Doch das Leben hält sich manchmal nicht an geplante Normalität. Und wer im Flow ist, reiht scheinbar mühelos Erfolg an Erfolg. So auch an den Schweizer U16-Meisterschaften Anfang Januar. Nach zwei eher einfachen Siegen steht Kym plötzlich gegen den an Nummer 2 gesetzten Leandro Riedi im Halbfinal. «Ich war müde und wollte einfach das Beste herausholen.» Das Beste war in diesem Fall ein Sieg in zwei Sätzen und ein Platz im Final gegen den um fast 30 Plätze besser klassierten Jeffrey Von der Schulenburg. Zu verlieren hat er in diesem Momentnichts mehr. Denn er meint, er sei gar nicht mit dem Sieg als Ziel ins Turnier gegangen. Die beiden Jungs kämpfen drei lange Sätze auf müden Beinen und mit schweren Armen um den Titel. Doch am Schluss macht Kym «den Sack zu», wie er es formuliert, und darf sich neu Schweizer Meister nennen.
Nach dem Konditionstraining geht es auf den Platz. Nationaltrainer Urs Walter lässt Kym und drei weitere Jungs einservieren. Mit Kraft und Präzision hämmern sie die Bälle durch die Halle. An Motivation und positiver Energie mangelt es hier nicht. Auf dem Platz nebenan absolviert Timea Bacsinszky seit Stunden ihr Aufbautraining. Und wer den Weg zum Haupteingang abschreitet, kommt an Zitaten von Tennisgrössen aus aller Welt vorbei.
Auch Roger Federer, der selbst mit 13 Jahren ins Leistungszentrum nach Ecublens am Genfersee zog, war schon zu Besuch. «Das gab mir schon einen Motivationsschub», gesteht Kym.
Wenn er sich mit einem Spieler vergleichen müsste, fällt jedoch ein anderer Name: Juan Martín del Potro, der Turm von Tandil. Zwar fehlen ihm noch ein paar Zentimeter um grössenmässig aufzuschliessen, doch schon jetzt teilt er dessen Liebe zur Vorhand. «Meine Stärke ist mein aggressives Spiel», erläutert Kym.

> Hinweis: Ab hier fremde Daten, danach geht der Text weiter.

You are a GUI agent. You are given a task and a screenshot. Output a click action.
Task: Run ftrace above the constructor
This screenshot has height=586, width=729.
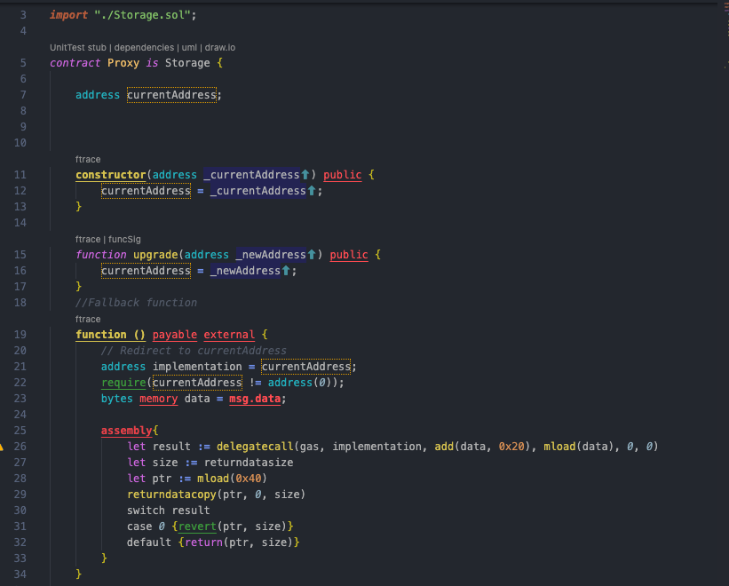88,159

Auch dem Spiel am Netz ist er nicht abgeneigt. An der Grundlinie abwarten und auf den Fehler des Gegners warten ist nicht sein Ding. Er erzwingt sein Glück.
Doch wenn das Leben ihm Steine in den Weg legt, nimmt er das erstaunlich gelassen. «Da kannst du nichts daran ändern», meint er sorglos. Letztes Jahr war er zwei Mal leicht verletzt und musste pausieren. Wer seine Ziele so hoch steckt wie Kym, könnte sich von solchen Rückschlägen schnell aus der Bahn werfen lassen. Gleichwohl zeigt sich auch hier die Reife des jungen Talents. «Angst vor Verletzungen habe ich nicht. Ich spiele einfach Tennis.»